Tomorrow morning when I wake up I must come to terms with an utterly life-changing decision that I have been compelled to take.
Tomorrow I, an avowed carnivore throughout my life, will be going vegetarian, possibly for as long as nine or ten years without cessation.
Make no mistake, there is nothing I like more than a Lamb Jalfrezi, a Shish Kebab with chilli peppers or Chicken Piri-Piri by the pool in my Portugese bolthole. Like most people I dislike animal cruelty and have been known to boycott the odd product that had its origins in some barbaric practice. But I've always reassured myself with the thought that if God didn't want us to eat animals He wouldn't have made them out of meat.
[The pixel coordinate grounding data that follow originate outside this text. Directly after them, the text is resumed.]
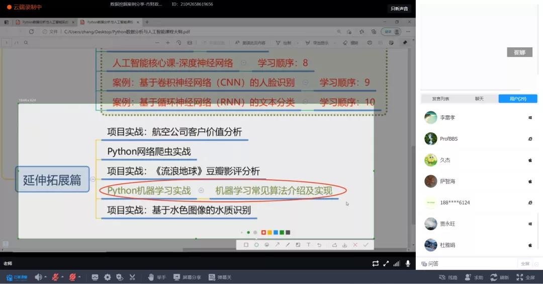Switch to the 发言列表 tab

pyautogui.click(x=440, y=99)
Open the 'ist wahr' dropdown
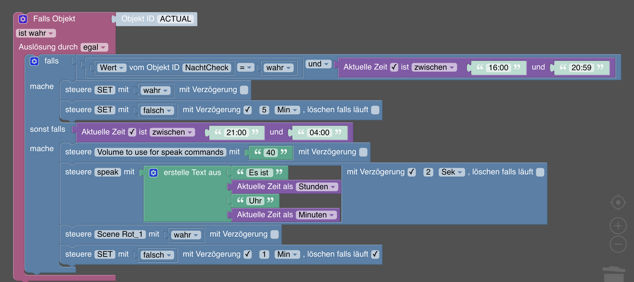 35,33
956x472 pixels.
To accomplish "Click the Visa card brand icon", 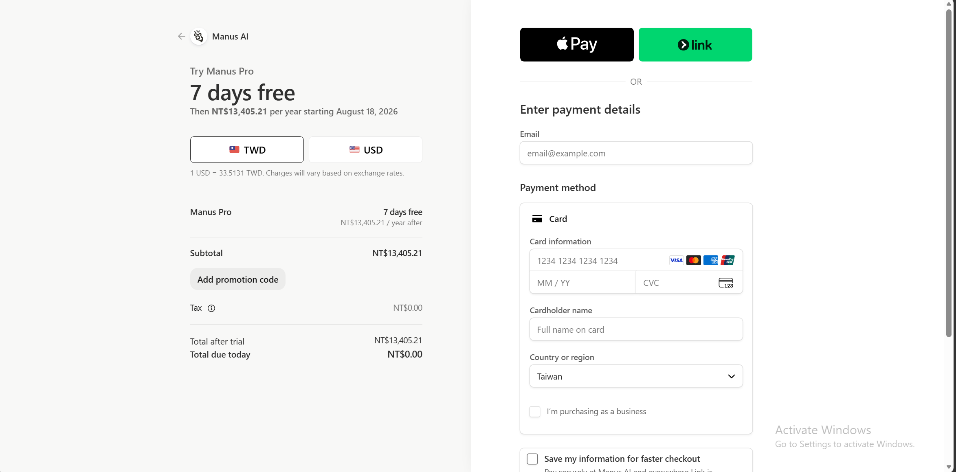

But with my daughter Rosie having spent the last two years of her life as a vegan who doesn't eat vegetables, life has been a constant battle for Caroline and I trying to ensure that she gets all her nutrients and calories. Somehow, and I don't know how, she has managed to maintain an "average" weight for her height and has all the outward signs of being a healthy girl. However, when yesterday she relented whilst contemplating a plate of baked beans and told me that she would renounce veganism for vegetarianism if I agreed to go veggie too I had no option but to agree.
On the surface of it it seems very easy to be a vegetarian these days. Virtually every restaurant has vegetarian dishes and the days of having to survive on a diet of lettuce leaves and carrots are long gone. No so veganism - even today few eating establishments seem to acknowledge its existence and Rosie has often been stuck with a plate of chips while the rest of us tucked in to a juicy steak.
I've not the foggiest how I am going to cope with it, but I'll revisit it here for posterity sometime soon. Watch this space, and have pity.